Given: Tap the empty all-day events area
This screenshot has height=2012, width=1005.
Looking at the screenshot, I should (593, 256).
_____
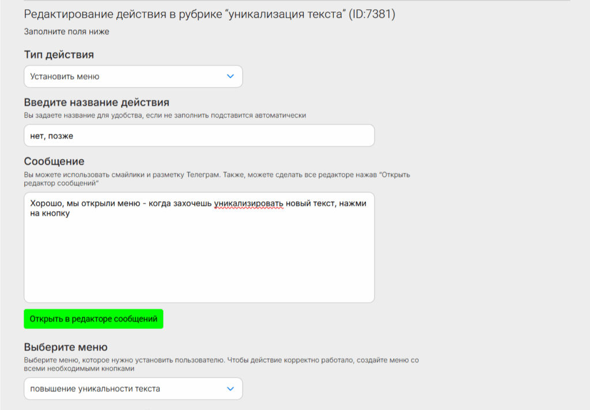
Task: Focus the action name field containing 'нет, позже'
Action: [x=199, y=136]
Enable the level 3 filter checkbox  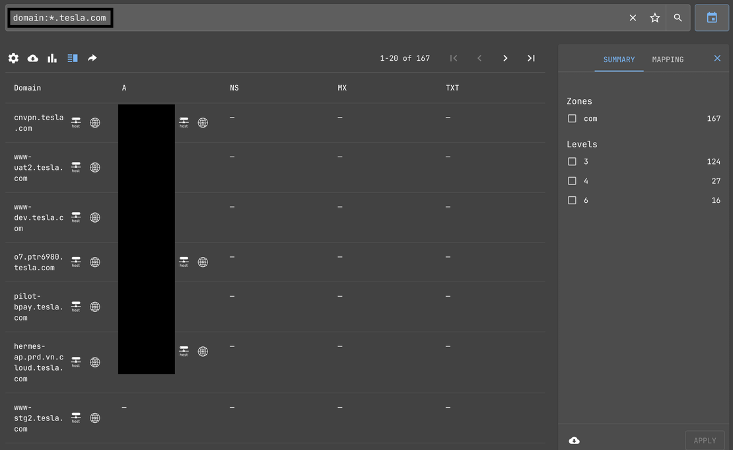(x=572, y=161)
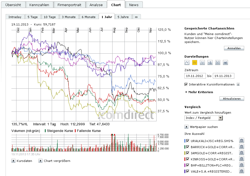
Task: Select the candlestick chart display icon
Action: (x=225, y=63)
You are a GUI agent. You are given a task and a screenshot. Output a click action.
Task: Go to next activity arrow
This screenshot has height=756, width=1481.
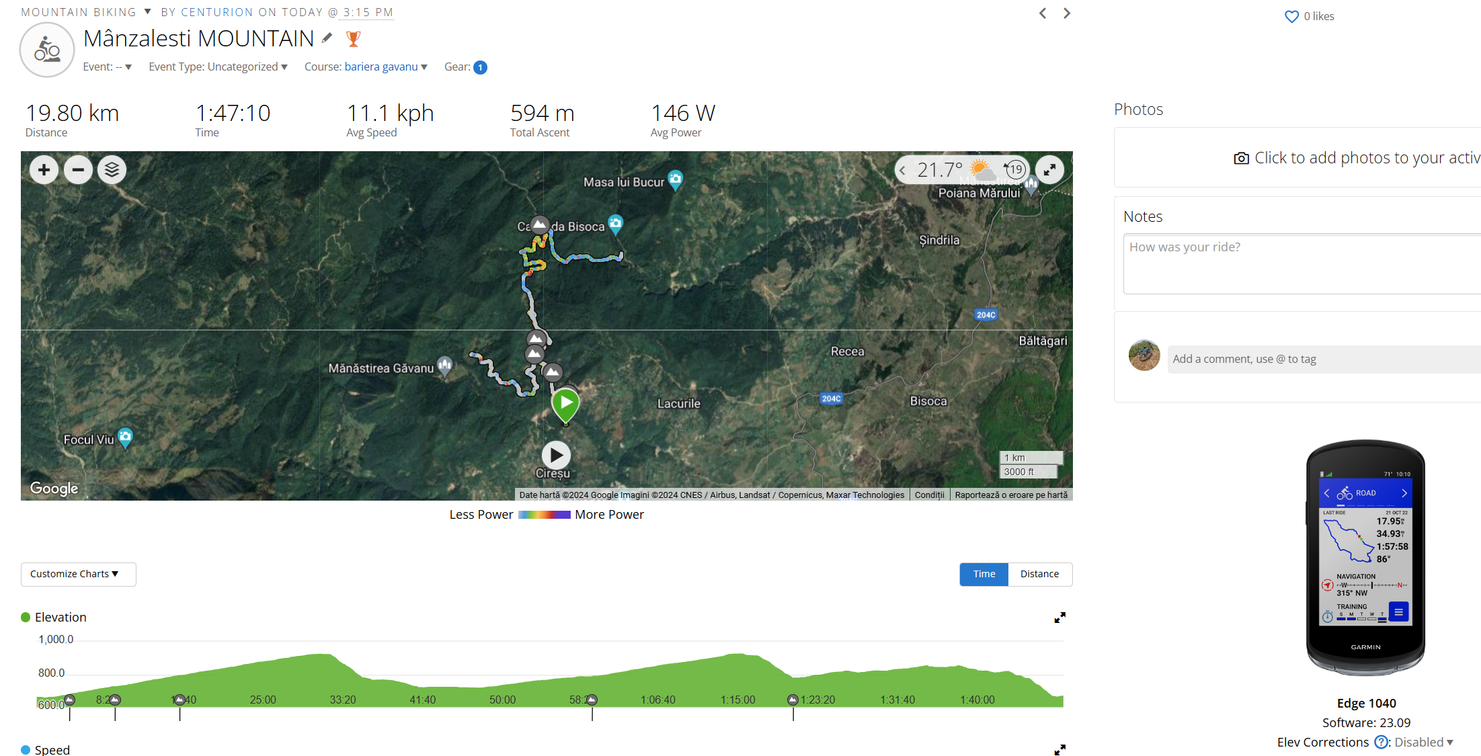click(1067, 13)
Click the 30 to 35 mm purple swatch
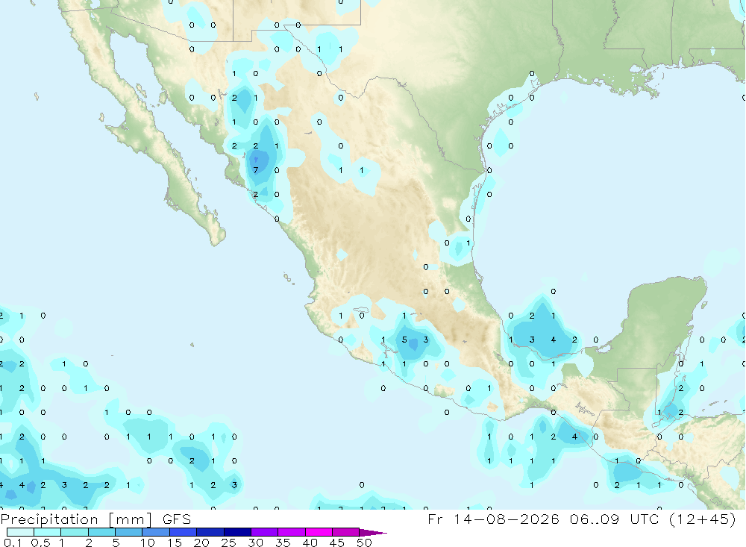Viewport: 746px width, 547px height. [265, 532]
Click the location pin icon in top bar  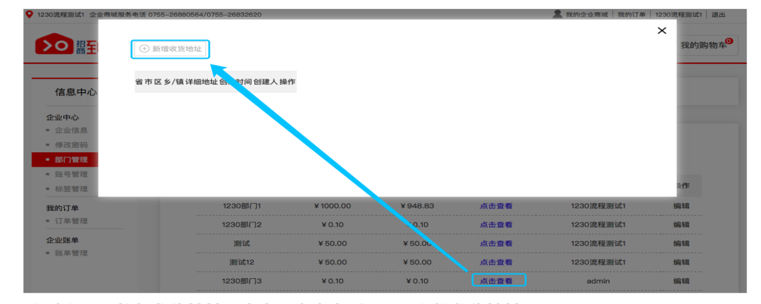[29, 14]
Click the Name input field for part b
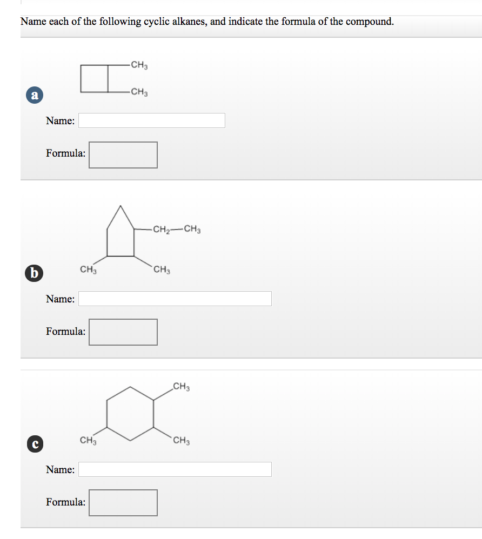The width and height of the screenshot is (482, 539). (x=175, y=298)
_____
Rewrite the lines starting at the one containing "Given: Tap the empty all-day events area" and ending at the one containing "Looking at the", substituting "blank" for "empty" and leaving everything else unchanged. Output only those lines.

Given: Tap the blank all-day events area
This screenshot has height=2012, width=1005.
Looking at the screenshot, I should (593, 256).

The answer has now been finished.